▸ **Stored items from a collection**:

<<<<

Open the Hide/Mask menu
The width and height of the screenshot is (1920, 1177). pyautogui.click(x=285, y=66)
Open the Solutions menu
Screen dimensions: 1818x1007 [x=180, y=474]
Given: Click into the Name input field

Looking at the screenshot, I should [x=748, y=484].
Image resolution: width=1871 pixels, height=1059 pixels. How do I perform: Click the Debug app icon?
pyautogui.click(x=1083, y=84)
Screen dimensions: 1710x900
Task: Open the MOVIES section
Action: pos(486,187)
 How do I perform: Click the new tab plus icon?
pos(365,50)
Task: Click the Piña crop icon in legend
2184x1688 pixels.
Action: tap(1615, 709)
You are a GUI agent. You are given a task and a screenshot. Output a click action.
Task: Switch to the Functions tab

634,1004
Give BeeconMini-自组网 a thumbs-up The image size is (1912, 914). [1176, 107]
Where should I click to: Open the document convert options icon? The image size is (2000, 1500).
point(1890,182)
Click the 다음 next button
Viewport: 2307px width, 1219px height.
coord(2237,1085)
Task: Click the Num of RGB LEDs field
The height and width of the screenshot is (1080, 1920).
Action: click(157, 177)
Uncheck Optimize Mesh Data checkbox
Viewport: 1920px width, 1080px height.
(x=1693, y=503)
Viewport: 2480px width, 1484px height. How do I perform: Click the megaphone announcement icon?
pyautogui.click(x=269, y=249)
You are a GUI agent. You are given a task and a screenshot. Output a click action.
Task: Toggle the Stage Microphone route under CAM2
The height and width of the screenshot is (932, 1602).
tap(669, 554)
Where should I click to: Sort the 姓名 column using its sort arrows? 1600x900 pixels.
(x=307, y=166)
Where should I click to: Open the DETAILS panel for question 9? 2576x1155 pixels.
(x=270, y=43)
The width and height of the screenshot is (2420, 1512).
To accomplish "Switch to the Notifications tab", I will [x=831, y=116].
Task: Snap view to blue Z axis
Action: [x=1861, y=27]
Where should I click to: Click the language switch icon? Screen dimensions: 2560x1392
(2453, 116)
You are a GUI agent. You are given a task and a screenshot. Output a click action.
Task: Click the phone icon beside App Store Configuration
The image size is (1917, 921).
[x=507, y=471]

>>>>

▸ **Task description**: Reproduce exactly the lines from the beginning of the entries above up to and including the line that contains "Task: Click the Piña crop icon in legend".

▸ **Answer to this exercise**:
Open the Hide/Mask menu
The width and height of the screenshot is (1920, 1177). pyautogui.click(x=285, y=66)
Open the Solutions menu
Screen dimensions: 1818x1007 [x=180, y=474]
Given: Click into the Name input field

Looking at the screenshot, I should [x=748, y=484].
Image resolution: width=1871 pixels, height=1059 pixels. How do I perform: Click the Debug app icon?
pyautogui.click(x=1083, y=84)
Screen dimensions: 1710x900
Task: Open the MOVIES section
Action: pos(486,187)
 How do I perform: Click the new tab plus icon?
pos(365,50)
Task: Click the Piña crop icon in legend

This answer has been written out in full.